**Problema 1:** Nel brano sul Rwanda, quale tasso di crescita economica ha registrato il paese nel 2024?

Gli M23 avevano già occupato Goma nel 2012, ma vi erano rimasti solo per qualche giorno. Il Rwanda allora aveva accettato di smettere di sostenerli militarmente. Adesso la situazione è più complessa, se è vero, come sostengono le Nazioni Unite, che oltre ai combattenti M23 in città ci sono da 3 a 4 mila soldati rwandesi. Quello in atto non è uno scontro tra un governo e uno gruppo ribelle. È guerra tra due paesi: uno dei quali, il Rwanda, ben visto, l’altro, il Congo, assai screditato a livello internazionale.

La stabilità del Rwanda

Paul Kagame, un Tutsi, è alla guida del Rwanda dal 1994, quando ha messo fine al genocidio, e lo scorso agosto ha iniziato il suo quarto mandato. Anno dopo anno ha assicurato al paese stabilità sociale ed economica. Ha chiuso il 2024 con un tasso di crescita economica dell’8,3 per cento. Per quest’anno è prevista una crescita almeno del 7 per cento.

**Dati di lavoro:**
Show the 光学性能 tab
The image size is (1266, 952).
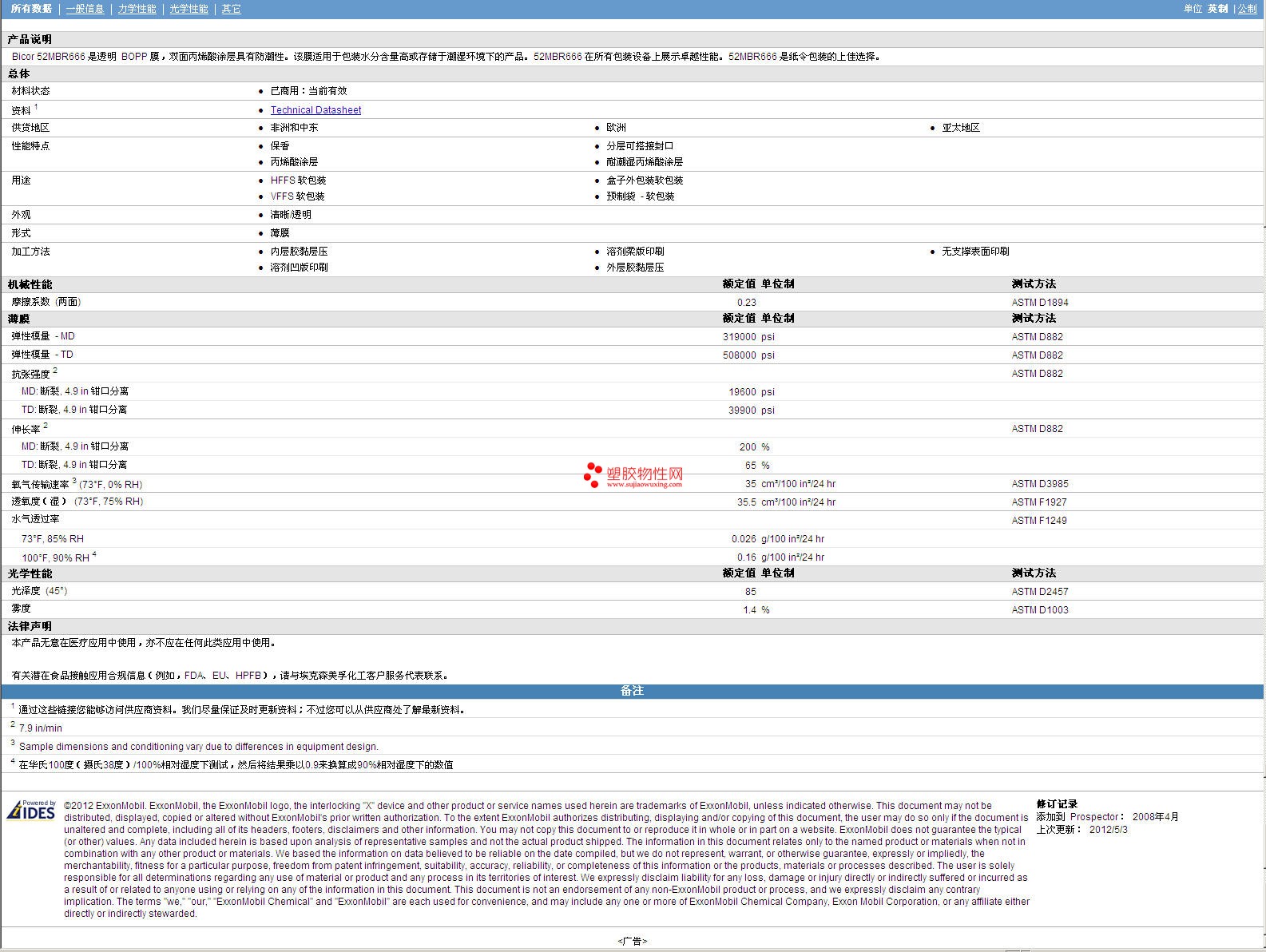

* * *

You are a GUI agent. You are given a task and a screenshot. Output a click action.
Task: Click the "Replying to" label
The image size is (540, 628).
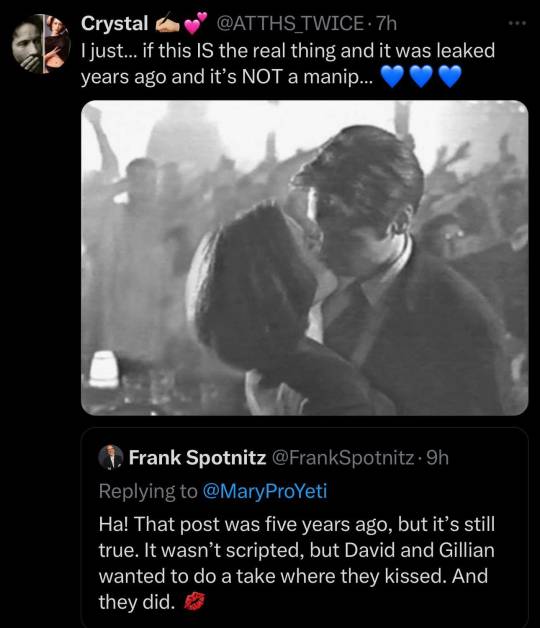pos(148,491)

**Problema 2:** Sostituisci "label" con "button" nelle righe di dati comprese tra quella che contiene "You are a GUI" e quella che contiene "pos(148,491)", estremi inclusi, e riporta solo queste righe lasciando fuori le immagini.

**Risposta finale 1:** L'8,3 per cento.

**Risposta finale 2:**
You are a GUI agent. You are given a task and a screenshot. Output a click action.
Task: Click the "Replying to" button
The image size is (540, 628).
pos(148,491)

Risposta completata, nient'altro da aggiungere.